**Given instruction:** Turn every line of the material below into a JSON list of strings, one string per line, leaving out blank lines.

▬▬▬

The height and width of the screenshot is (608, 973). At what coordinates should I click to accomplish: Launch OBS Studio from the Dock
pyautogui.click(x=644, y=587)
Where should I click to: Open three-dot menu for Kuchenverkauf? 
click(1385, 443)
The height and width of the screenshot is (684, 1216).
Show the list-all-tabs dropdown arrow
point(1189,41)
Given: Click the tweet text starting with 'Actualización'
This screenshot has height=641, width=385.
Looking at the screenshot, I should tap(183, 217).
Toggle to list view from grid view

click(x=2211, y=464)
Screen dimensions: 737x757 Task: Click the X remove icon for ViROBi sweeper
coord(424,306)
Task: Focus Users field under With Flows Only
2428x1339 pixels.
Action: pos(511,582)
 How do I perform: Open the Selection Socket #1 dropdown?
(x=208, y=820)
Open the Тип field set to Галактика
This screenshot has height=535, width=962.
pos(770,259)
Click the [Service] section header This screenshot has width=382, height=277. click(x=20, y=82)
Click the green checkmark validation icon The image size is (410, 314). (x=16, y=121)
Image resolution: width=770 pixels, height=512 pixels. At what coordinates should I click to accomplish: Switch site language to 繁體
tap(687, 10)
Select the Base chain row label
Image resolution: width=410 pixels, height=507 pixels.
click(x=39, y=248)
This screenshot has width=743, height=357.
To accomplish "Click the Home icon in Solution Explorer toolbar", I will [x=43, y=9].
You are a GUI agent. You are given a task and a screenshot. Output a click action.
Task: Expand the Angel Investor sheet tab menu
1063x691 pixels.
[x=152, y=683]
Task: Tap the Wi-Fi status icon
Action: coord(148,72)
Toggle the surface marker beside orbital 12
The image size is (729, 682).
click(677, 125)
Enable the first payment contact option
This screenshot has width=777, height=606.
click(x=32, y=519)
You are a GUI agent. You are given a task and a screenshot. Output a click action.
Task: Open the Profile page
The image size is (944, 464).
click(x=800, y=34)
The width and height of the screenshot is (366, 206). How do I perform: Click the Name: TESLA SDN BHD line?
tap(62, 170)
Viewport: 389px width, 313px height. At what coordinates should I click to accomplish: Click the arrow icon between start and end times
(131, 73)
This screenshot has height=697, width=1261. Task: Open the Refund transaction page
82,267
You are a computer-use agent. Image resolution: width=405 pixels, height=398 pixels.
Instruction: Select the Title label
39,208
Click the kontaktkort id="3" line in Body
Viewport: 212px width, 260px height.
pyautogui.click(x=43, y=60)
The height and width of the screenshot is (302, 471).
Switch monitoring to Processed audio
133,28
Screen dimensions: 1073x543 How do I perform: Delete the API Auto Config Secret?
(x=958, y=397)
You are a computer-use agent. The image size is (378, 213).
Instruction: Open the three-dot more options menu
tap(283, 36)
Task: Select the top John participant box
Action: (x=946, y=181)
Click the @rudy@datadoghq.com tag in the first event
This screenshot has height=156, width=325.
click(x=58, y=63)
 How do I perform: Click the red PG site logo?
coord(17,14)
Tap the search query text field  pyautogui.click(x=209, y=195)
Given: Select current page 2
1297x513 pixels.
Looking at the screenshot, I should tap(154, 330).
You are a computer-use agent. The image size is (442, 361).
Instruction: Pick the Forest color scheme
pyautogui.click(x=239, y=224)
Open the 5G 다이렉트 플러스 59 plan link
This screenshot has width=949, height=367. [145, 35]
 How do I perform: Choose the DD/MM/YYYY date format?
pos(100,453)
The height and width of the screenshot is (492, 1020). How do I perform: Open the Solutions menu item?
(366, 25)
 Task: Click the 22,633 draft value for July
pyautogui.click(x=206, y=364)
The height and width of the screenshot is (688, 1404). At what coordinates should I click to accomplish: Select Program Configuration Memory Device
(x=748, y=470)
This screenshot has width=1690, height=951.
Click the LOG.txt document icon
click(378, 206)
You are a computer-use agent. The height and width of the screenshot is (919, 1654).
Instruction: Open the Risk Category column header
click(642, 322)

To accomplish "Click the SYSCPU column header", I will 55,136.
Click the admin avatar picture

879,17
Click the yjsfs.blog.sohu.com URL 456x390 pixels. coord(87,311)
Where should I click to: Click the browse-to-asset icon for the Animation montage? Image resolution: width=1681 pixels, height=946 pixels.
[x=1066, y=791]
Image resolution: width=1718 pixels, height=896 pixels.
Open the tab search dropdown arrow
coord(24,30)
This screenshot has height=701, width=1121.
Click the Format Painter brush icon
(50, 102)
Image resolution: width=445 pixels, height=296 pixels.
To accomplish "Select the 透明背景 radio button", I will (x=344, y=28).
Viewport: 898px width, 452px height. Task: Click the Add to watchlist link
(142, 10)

▬▬▬

**The reply:**
[
  "The height and width of the screenshot is (608, 973). At what coordinates should I click to accomplish: Launch OBS Studio from the Dock",
  "pyautogui.click(x=644, y=587)",
  "Where should I click to: Open three-dot menu for Kuchenverkauf? ",
  "click(1385, 443)",
  "The height and width of the screenshot is (684, 1216).",
  "Show the list-all-tabs dropdown arrow",
  "point(1189,41)",
  "Given: Click the tweet text starting with 'Actualización'",
  "This screenshot has height=641, width=385.",
  "Looking at the screenshot, I should tap(183, 217).",
  "Toggle to list view from grid view",
  "click(x=2211, y=464)",
  "Screen dimensions: 737x757 Task: Click the X remove icon for ViROBi sweeper",
  "coord(424,306)",
  "Task: Focus Users field under With Flows Only",
  "2428x1339 pixels.",
  "Action: pos(511,582)",
  " How do I perform: Open the Selection Socket #1 dropdown?",
  "(x=208, y=820)",
  "Open the Тип field set to Галактика",
  "This screenshot has height=535, width=962.",
  "pos(770,259)",
  "Click the [Service] section header This screenshot has width=382, height=277. click(x=20, y=82)",
  "Click the green checkmark validation icon The image size is (410, 314). (x=16, y=121)",
  "Image resolution: width=770 pixels, height=512 pixels. At what coordinates should I click to accomplish: Switch site language to 繁體",
  "tap(687, 10)",
  "Select the Base chain row label",
  "Image resolution: width=410 pixels, height=507 pixels.",
  "click(x=39, y=248)",
  "This screenshot has width=743, height=357.",
  "To accomplish \"Click the Home icon in Solution Explorer toolbar\", I will [x=43, y=9].",
  "You are a GUI agent. You are given a task and a screenshot. Output a click action.",
  "Task: Expand the Angel Investor sheet tab menu",
  "1063x691 pixels.",
  "[x=152, y=683]",
  "Task: Tap the Wi-Fi status icon",
  "Action: coord(148,72)",
  "Toggle the surface marker beside orbital 12",
  "The image size is (729, 682).",
  "click(677, 125)",
  "Enable the first payment contact option",
  "This screenshot has width=777, height=606.",
  "click(x=32, y=519)",
  "You are a GUI agent. You are given a task and a screenshot. Output a click action.",
  "Task: Open the Profile page",
  "The image size is (944, 464).",
  "click(x=800, y=34)",
  "The width and height of the screenshot is (366, 206). How do I perform: Click the Name: TESLA SDN BHD line?",
  "tap(62, 170)",
  "Viewport: 389px width, 313px height. At what coordinates should I click to accomplish: Click the arrow icon between start and end times",
  "(131, 73)",
  "This screenshot has height=697, width=1261. Task: Open the Refund transaction page",
  "82,267",
  "You are a computer-use agent. Image resolution: width=405 pixels, height=398 pixels.",
  "Instruction: Select the Title label",
  "39,208",
  "Click the kontaktkort id=\"3\" line in Body",
  "Viewport: 212px width, 260px height.",
  "pyautogui.click(x=43, y=60)",
  "The height and width of the screenshot is (302, 471).",
  "Switch monitoring to Processed audio",
  "133,28",
  "Screen dimensions: 1073x543 How do I perform: Delete the API Auto Config Secret?",
  "(x=958, y=397)",
  "You are a computer-use agent. The image size is (378, 213).",
  "Instruction: Open the three-dot more options menu",
  "tap(283, 36)",
  "Task: Select the top John participant box",
  "Action: (x=946, y=181)",
  "Click the @rudy@datadoghq.com tag in the first event",
  "This screenshot has height=156, width=325.",
  "click(x=58, y=63)",
  " How do I perform: Click the red PG site logo?",
  "coord(17,14)",
  "Tap the search query text field  pyautogui.click(x=209, y=195)",
  "Given: Select current page 2",
  "1297x513 pixels.",
  "Looking at the screenshot, I should tap(154, 330).",
  "You are a computer-use agent. The image size is (442, 361).",
  "Instruction: Pick the Forest color scheme",
  "pyautogui.click(x=239, y=224)",
  "Open the 5G 다이렉트 플러스 59 plan link",
  "This screenshot has width=949, height=367. [145, 35]",
  " How do I perform: Choose the DD/MM/YYYY date format?",
  "pos(100,453)",
  "The height and width of the screenshot is (492, 1020). How do I perform: Open the Solutions menu item?",
  "(366, 25)",
  " Task: Click the 22,633 draft value for July",
  "pyautogui.click(x=206, y=364)",
  "The height and width of the screenshot is (688, 1404). At what coordinates should I click to accomplish: Select Program Configuration Memory Device",
  "(x=748, y=470)",
  "This screenshot has width=1690, height=951.",
  "Click the LOG.txt document icon",
  "click(378, 206)",
  "You are a computer-use agent. The height and width of the screenshot is (919, 1654).",
  "Instruction: Open the Risk Category column header",
  "click(642, 322)",
  "To accomplish \"Click the SYSCPU column header\", I will 55,136.",
  "Click the admin avatar picture",
  "879,17",
  "Click the yjsfs.blog.sohu.com URL 456x390 pixels. coord(87,311)",
  "Where should I click to: Click the browse-to-asset icon for the Animation montage? Image resolution: width=1681 pixels, height=946 pixels.",
  "[x=1066, y=791]",
  "Image resolution: width=1718 pixels, height=896 pixels.",
  "Open the tab search dropdown arrow",
  "coord(24,30)",
  "This screenshot has height=701, width=1121.",
  "Click the Format Painter brush icon",
  "(50, 102)",
  "Image resolution: width=445 pixels, height=296 pixels.",
  "To accomplish \"Select the 透明背景 radio button\", I will (x=344, y=28).",
  "Viewport: 898px width, 452px height. Task: Click the Add to watchlist link",
  "(142, 10)"
]